The AFL-CIO pitched in on the green jobs front by unveiling a plan for a new green jobs curriculum at the National Labor College/George Meany Center. It will start the plan off with $1 million in seed money.
"There are countless reasons we must come together for environmental and economic justice," said federation Building Trades Department President Mark Ayers, whose members would be uniquely poised to take advantage of the new curriculum, which is being developed for a rollout next year. "But the best one is this," Ayers added, holding up a picture of his grandchildren – and saying it would help everyone\'s children.
"Conversation about green jobs has been focused on the quantity of those jobs," Ayers said, alluding to the hundreds of thousands of green jobs the stimulus bill would create, and the estimated 2 million jobs in two years that a $100 billion investment in creating green infrastructure and retrofitting buildings would produce, according to Steelworkers President Leo Gerard.
But the point of the labor college\'s curriculum, and of much of the discussion at the conference, was to create quality green jobs, Ayers added.
"Building trades unions have 1,100 training centers, and the transition to a green economy creates a unique dilemma – and a unique opportunity to create secure jobs for Americans from all walks of life," he said.

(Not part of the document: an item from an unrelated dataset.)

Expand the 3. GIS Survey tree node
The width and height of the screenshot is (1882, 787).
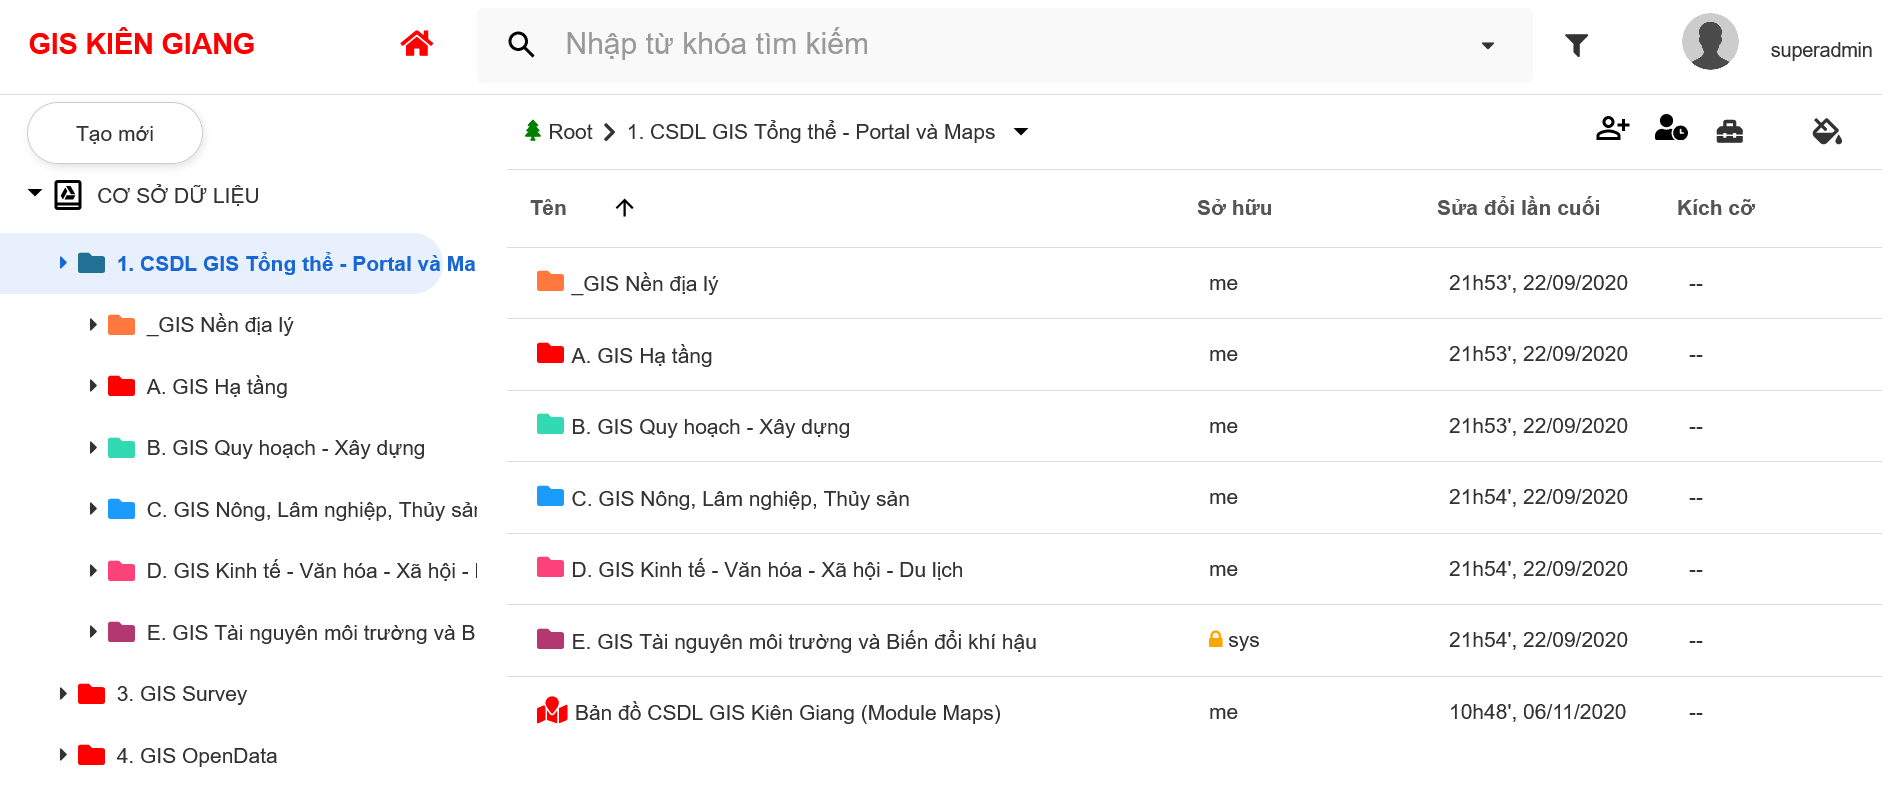tap(63, 694)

But will those jobs be high-paying jobs, union jobs, both, or neither? A report released at the conference by the Good Jobs First think tank casts doubt.
In one example, it listed 20 present or projected wind and solar power energy-creation factories in Iowa, Michigan, Ohio, Pennsylvania, Arkansas, North Dakota, Oregon, New Mexico and Colorado. Combined, they would employ 11,530 people, had $3.145 billion in investment – and $495.37 million in state and local subsidies, ranging from tax forgiveness to actual construction of the factory at Little Rock, Ark., expense.
But the report also said cities hosting four plants had no local job quality wage standards, while at least two others defied such requirements. And other than the two Gemasa solar wind turbine plants in Pennsylvania, which employ 807 Steelworkers combined, few of the green job plants are unionized. Speakers could not say how few.
In one disturbing case, Good Jobs First said the United Solar Ovonic plant in Battle Creek, Mich., refused to pay the required prevailing hourly wage there of $16. When city officials complained, the firm threatened to take its $260 million 350-job plant elsewhere. The city gave in and the workers get $14.34 hourly on average – "70% of what it would take to reach a basic budget for a family of four," Good Jobs First said.
In another, TPI Composites took over a closed Maytag factory in Newton, Iowa -- Maytag used NAFTA to move to Mexico – to make wind blades. Maytag workers got $19 hourly. TPI got a $2 million state subsidy after agreeing to pay workers $13.47 hourly. "The company sought additional public funds in 2008 from the Iowa Economic Development Board, which agreed to waive pay requirements that would have raised wages closer to Maytag rates," the Good Jobs First report added.
And it cited two "green" firms for typical – and illegal – tactics against union organizing.
"The devil is in the details" of the green jobs initiative "and Satan is walking the halls of Congress lobbying against us," said Good Jobs First co-director Phil Mattera. He identified Satan as "Caterpillar, GE and Wal-Mart, who are the companies who invest in other countries," not the U.S.
"So how do we create these green jobs as good jobs? Don\'t depend on the free market or employer benevolence," Mattera added. "There are two ways: Organizing the workers into unions and making (green) employers subject by governments" that give them subsidies "to job quality requirements." They would include living wage rules, health insurance coverage and company neutrality in organizing campaigns, he added.
"We want an economic policy that increases people\'s incomes, and that\'s no joke," said AFL-CIO Industrial Unions Council Director Bob Baugh, point man on green jobs. "This country has not had a strategy about manufacturing and investment in our economy."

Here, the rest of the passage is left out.